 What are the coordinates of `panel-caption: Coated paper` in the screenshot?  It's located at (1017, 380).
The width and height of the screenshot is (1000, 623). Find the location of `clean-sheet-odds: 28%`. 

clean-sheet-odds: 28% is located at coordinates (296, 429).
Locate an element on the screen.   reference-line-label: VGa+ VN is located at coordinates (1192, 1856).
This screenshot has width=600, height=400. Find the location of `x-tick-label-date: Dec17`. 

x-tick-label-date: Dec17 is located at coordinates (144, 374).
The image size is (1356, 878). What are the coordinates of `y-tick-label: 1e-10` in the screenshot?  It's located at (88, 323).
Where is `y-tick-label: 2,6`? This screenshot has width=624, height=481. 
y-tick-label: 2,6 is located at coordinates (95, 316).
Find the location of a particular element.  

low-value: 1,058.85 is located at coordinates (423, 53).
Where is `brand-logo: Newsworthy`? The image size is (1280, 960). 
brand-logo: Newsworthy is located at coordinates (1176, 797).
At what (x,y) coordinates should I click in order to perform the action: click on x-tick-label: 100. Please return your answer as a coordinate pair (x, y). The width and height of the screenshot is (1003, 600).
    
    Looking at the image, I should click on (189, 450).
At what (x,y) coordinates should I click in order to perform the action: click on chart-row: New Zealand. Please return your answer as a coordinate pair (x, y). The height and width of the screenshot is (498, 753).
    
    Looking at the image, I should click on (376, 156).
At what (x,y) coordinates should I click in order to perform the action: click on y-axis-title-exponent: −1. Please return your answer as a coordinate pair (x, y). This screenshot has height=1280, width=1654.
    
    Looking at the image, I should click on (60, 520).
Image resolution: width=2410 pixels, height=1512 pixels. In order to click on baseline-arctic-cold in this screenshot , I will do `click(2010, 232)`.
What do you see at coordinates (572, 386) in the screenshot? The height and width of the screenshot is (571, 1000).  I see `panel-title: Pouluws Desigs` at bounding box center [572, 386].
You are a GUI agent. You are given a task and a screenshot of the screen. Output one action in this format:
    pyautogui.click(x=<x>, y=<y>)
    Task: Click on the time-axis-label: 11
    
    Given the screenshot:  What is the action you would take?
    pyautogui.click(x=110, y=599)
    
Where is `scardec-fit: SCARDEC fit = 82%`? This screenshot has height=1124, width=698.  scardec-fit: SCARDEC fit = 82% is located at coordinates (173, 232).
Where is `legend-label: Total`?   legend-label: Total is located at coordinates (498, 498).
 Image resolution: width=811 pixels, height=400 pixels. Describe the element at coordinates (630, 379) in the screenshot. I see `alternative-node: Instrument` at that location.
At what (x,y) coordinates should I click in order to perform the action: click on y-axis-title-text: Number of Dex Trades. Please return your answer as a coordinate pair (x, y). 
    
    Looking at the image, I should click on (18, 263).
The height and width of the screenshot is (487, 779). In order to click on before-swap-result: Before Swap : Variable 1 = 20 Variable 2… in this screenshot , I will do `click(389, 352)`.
_ _ _
* JOB
Copy out the lines of the material verbatim, starting at the line that contains "The width and height of the screenshot is (1000, 623)." and ending at the line that contains "Locate an element".

* PROBLEM SOLUTION
The width and height of the screenshot is (1000, 623). Find the location of `clean-sheet-odds: 28%`. 

clean-sheet-odds: 28% is located at coordinates (296, 429).
Locate an element on the screen.   reference-line-label: VGa+ VN is located at coordinates (1192, 1856).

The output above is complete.